C&A Modas' (BVMF:CEAB3) stock is up by a considerable 10% over the past three months. We wonder if and what role the company's financials play in that price change as a company's long-term fundamentals usually dictate market outcomes. In this article, we decided to focus on C&A Modas' ROE.
Return on Equity or ROE is a test of how effectively a company is growing its value and managing investors’ money. Put another way, it reveals the company's success at turning shareholder investments into profits.
How Do You Calculate Return On Equity?
ROE can be calculated by using the formula:
Return on Equity = Net Profit (from continuing operations) ÷ Shareholders' Equity
So, based on the above formula, the ROE for C&A Modas is:
15% = R$529m ÷ R$3.5b (Based on the trailing twelve months to September 2025).
The 'return' is the amount earned after tax over the last twelve months. One way to conceptualize this is that for each R$1 of shareholders' capital it has, the company made R$0.15 in profit.
View our latest analysis for C&A Modas
Why Is ROE Important For Earnings Growth?
Thus far, we have learned that ROE measures how efficiently a company is generating its profits. Based on how much of its profits the company chooses to reinvest or "retain", we are then able to evaluate a company's future ability to generate profits. Assuming all else is equal, companies that have both a higher return on equity and higher profit retention are usually the ones that have a higher growth rate when compared to companies that don't have the same features.

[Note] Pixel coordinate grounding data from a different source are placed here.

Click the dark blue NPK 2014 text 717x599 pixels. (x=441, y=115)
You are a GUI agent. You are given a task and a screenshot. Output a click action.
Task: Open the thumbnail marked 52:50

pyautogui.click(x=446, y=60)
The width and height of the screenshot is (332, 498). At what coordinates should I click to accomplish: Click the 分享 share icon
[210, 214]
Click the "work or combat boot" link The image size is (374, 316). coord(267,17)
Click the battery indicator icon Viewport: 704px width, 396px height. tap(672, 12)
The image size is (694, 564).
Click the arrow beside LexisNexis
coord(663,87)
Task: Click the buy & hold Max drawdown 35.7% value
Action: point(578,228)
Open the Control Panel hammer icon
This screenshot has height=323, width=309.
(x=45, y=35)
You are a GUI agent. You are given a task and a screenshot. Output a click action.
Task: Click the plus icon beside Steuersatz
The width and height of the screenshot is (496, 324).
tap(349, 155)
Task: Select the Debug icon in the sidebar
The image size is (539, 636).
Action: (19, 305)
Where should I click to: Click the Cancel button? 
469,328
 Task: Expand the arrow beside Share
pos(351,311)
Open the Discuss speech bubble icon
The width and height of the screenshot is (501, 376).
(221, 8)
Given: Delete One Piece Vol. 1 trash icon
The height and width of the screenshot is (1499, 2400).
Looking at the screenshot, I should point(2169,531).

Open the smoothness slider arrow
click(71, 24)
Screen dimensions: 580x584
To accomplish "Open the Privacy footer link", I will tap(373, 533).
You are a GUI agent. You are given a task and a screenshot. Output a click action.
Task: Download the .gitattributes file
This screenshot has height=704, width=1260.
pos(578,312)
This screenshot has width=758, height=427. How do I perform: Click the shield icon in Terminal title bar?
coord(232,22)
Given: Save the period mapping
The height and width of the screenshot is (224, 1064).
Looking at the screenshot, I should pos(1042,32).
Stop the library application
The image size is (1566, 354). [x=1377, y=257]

C&A Modas' Earnings Growth And 15% ROE
At first glance, C&A Modas' ROE doesn't look very promising. However, given that the company's ROE is similar to the average industry ROE of 12%, we may spare it some thought. Moreover, we are quite pleased to see that C&A Modas' net income grew significantly at a rate of 47% over the last five years. Taking into consideration that the ROE is not particularly high, we reckon that there could also be other factors at play which could be influencing the company's growth. For example, it is possible that the company's management has made some good strategic decisions, or that the company has a low payout ratio.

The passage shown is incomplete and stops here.